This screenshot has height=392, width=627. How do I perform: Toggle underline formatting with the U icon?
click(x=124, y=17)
---
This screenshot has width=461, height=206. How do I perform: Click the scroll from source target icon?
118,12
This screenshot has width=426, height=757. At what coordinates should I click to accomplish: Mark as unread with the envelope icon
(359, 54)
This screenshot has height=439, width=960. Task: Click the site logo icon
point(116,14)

--- Instruction ---
Identify each line in the listing above that contains the string "height", and copy those lines.

--- Output below ---
This screenshot has height=392, width=627. How do I perform: Toggle underline formatting with the U icon?
This screenshot has width=461, height=206. How do I perform: Click the scroll from source target icon?
This screenshot has width=426, height=757. At what coordinates should I click to accomplish: Mark as unread with the envelope icon
This screenshot has height=439, width=960. Task: Click the site logo icon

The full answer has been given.